Irony is not the first quality one looks for in a medical journal, but when I read an editorial in the August issue of the British Journal of Psychiatry by Nancy Petry, a National Institute of Health-funded psychologist at the University of Connecticut School of Medicine, I thought I was reading satire. But I wasn’t, of course.

The editorial concerned a technique called contingency management treatment. In essence, it consists of bribing drug abusers to stop taking drugs. I quote verbatim:

Contingency management treatments are interventions in which substance misusing people receive tangible, positive reinforcers for objective evidence of behaviour change. For example, patients receive a voucher, exchangeable for retail goods and services, whenever they submit a urine sample that tests negative. . . .

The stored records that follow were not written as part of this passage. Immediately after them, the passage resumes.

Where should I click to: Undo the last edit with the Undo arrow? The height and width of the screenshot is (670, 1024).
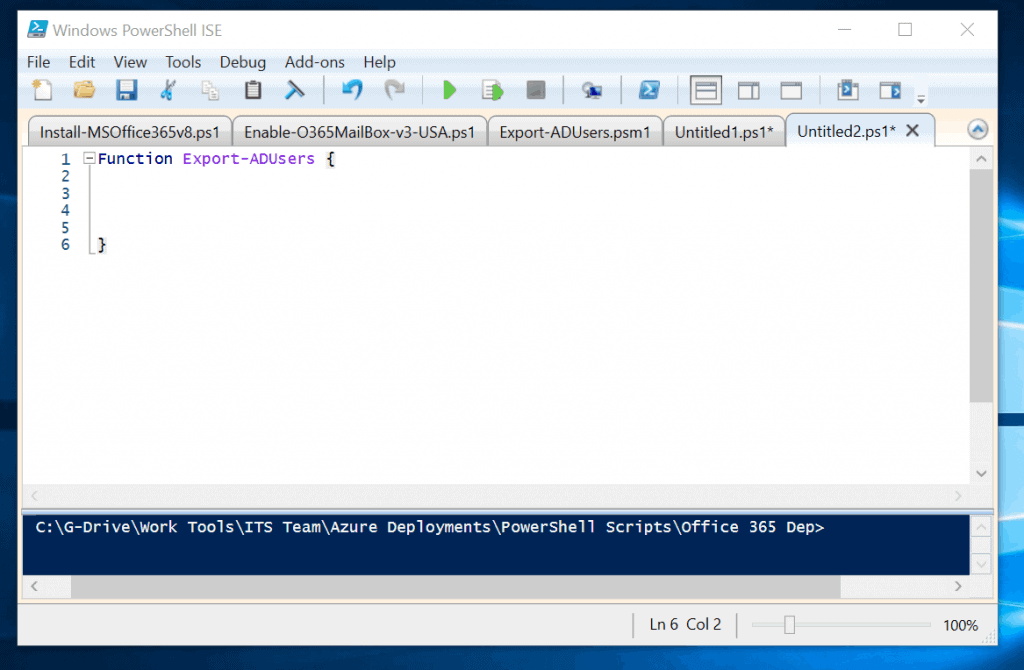click(350, 89)
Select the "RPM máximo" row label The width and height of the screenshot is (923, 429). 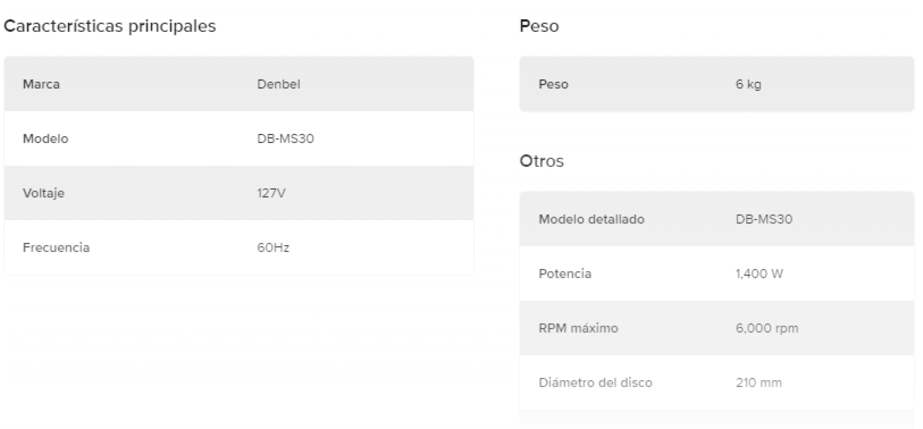[x=578, y=328]
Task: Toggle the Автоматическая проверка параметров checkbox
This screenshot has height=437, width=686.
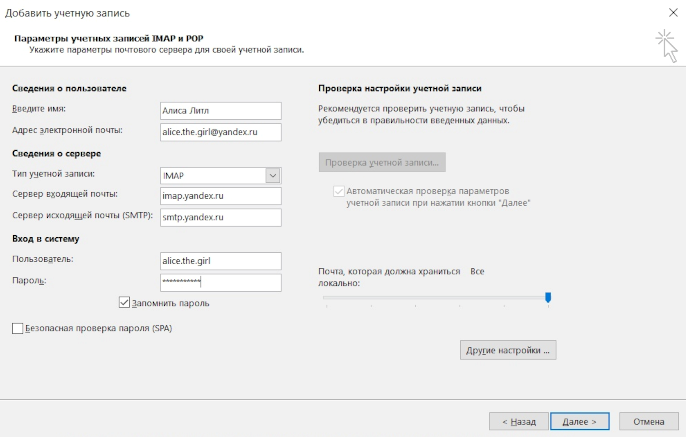Action: [339, 190]
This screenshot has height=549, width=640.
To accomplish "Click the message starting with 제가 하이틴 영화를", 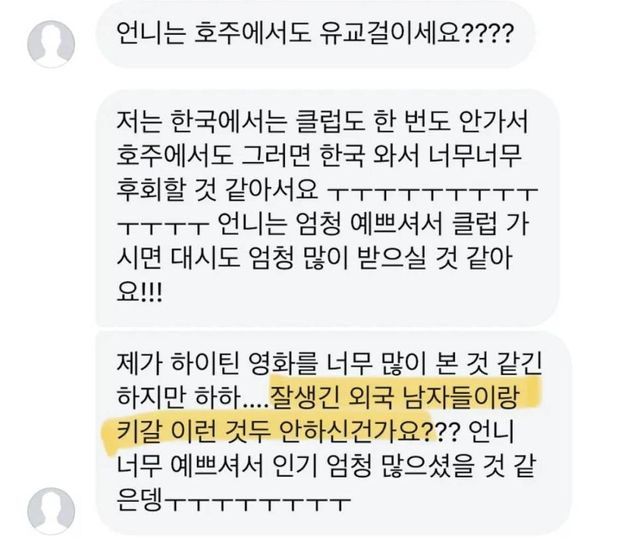I will [x=333, y=433].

No doubt readers (and taxpayers) will feel reassured to learn that among the goods not exchangeable for such vouchers were liquor and weaponry.

The author seems completely unaware of the implications of her method of “treatment.” Leave aside for the moment the ease with which drug-takers have traditionally deceived doctors with their urine samples, and the fact that some drugs disappear swiftly from the urine, so that absence of evidence is not evidence of abstinence; what does the rationale of the “treatment” tell us about the supposed “disease” of addiction?

It presupposes, of course, that the consumption of drugs is under voluntary control; a person can stop taking drugs if he wants to. But if this is true, then addiction is not a disease in any reasonable sense of the word; and if it is not a disease, there can be no treatment for it, only “treatment.”

In corrupt countries where officials take bribes as a condition of doing anything, is bribery a form of treatment of the terrible diseases of prevarication and procrastination?

The argument in favor of contingency management treatment is that some addicts respond to it. Indeed, you will probably be astonished to learn that a “dose-response relationship” exists: in Petry’s words, “studies that provide lower voucher amounts demonstrate less positive results.”

I have little doubt that if you gave sufficient money to habitual housebreakers and other acquisitive criminals, they would stop their illegal activities. The more money you gave them, indeed, the more effective and long-lasting your “treatment” would be. On the other hand, I would not necessarily expect such “treatment” to reduce the total amount of acquisitive crime in society; rather the reverse.

The author dismisses possible moral objections to bribery dressed up as medical treatment with a rhetorical flourish. “Politics and ideology will clearly impact on the expansion of this technique in practice.” That her own presuppositions are ideological—that addicts are diseased and in need of treatment, and that the end justifies the means—escapes her entirely, and leads to an astonishing moral blindness.